In the fourth place, there has been an increase of self-regulation. The outer environment changes from month to month, from hour to hour. The more complex products of evolution are in high degree exempt from the consequences of these changes, through being the possessors of a constant internal environment which, beyond the narrowest limits, it is most difficult to alter.
Fifthly, there has been an increase in the possibility of bringing past experience to bear on present problems. At the base is the power of modifying normal reactions with repetition; then come some simple degrees of memory; then associative memory, as in birds and mammals, for whom most reactions are not given in the inherited constitution, but must be learnt; then rational memory, in which the power of generalization liberates life from blind dependence upon the local and the accidental; and finally tradition, whereby the amount of experience available to the developing race is not constituted merely by the isolated and limited experiences of its members, but by their sum. More and more of the past becomes directly operative in the present; further and further into the future can the aim of the present extend.
Finally we can conclude with a high degree of certainty that the psychical faculties—of knowing, feeling, and willing—have increased in intensity, and also in their relative importance for the life of the individual organism.

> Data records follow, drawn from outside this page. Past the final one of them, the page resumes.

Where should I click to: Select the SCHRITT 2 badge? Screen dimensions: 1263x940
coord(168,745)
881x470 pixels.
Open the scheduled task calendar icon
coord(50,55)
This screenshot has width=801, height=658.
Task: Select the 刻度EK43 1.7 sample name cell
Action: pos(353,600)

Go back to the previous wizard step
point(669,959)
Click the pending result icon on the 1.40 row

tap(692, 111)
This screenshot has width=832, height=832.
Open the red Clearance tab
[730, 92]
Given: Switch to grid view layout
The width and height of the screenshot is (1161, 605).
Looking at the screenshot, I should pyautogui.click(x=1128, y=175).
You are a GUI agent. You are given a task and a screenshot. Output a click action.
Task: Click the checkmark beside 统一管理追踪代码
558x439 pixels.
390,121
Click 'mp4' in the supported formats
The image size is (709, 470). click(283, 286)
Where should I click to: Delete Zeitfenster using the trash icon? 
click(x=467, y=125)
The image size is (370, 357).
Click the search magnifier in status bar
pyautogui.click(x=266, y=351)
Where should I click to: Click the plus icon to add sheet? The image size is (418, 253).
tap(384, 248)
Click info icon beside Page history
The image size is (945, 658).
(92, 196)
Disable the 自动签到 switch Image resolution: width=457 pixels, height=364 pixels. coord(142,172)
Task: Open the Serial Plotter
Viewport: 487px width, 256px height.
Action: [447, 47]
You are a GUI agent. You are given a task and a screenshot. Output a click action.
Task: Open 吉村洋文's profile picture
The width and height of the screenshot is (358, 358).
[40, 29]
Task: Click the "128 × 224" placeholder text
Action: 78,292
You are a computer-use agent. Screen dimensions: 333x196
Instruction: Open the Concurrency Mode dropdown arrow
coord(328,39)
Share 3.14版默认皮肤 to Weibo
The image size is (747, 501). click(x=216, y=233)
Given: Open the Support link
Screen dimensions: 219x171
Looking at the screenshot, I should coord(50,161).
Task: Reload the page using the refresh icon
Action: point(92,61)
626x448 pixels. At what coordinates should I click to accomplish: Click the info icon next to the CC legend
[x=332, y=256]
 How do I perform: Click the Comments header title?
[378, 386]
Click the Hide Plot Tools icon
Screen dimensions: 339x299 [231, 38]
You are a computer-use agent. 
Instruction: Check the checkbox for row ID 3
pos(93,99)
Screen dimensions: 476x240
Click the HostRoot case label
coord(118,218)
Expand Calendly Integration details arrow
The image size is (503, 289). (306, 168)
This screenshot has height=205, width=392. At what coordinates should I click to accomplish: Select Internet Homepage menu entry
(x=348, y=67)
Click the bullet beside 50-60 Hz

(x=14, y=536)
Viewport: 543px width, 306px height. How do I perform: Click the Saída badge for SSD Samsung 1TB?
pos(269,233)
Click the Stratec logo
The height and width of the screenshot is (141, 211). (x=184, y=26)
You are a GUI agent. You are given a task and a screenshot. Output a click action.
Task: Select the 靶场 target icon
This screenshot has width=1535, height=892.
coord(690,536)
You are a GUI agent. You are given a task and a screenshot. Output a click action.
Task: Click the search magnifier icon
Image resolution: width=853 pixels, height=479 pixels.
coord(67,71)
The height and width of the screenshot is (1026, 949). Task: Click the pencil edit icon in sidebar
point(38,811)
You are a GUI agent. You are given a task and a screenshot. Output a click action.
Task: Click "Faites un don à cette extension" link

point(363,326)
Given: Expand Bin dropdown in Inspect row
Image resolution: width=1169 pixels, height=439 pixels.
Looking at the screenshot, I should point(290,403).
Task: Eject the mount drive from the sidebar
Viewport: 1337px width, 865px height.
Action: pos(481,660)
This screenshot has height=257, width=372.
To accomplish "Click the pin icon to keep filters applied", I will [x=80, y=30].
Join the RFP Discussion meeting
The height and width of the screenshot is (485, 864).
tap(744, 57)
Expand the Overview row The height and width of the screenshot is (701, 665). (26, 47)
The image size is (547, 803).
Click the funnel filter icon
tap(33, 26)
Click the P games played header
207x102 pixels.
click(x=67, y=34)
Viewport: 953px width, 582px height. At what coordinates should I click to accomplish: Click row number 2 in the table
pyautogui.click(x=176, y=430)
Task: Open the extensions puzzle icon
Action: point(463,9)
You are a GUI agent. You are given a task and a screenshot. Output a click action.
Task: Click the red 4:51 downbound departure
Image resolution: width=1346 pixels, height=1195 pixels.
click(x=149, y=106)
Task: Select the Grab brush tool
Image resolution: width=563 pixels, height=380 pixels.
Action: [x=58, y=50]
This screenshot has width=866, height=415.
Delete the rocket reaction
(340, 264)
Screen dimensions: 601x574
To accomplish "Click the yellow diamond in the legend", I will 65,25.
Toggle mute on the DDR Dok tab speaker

We have condensed our summary into these six general statements; if we wish to reach a still more general form, the most general form possible, we can redistil it thus: During the course of evolution in time, there has been an increase in the control exerted by organisms over their environment, and in their independence with regard to it; there has been an increase in the harmony of the parts of organisms; and there has been an increase in the psychical powers of organisms, an increase of willing, of feeling, and of knowing.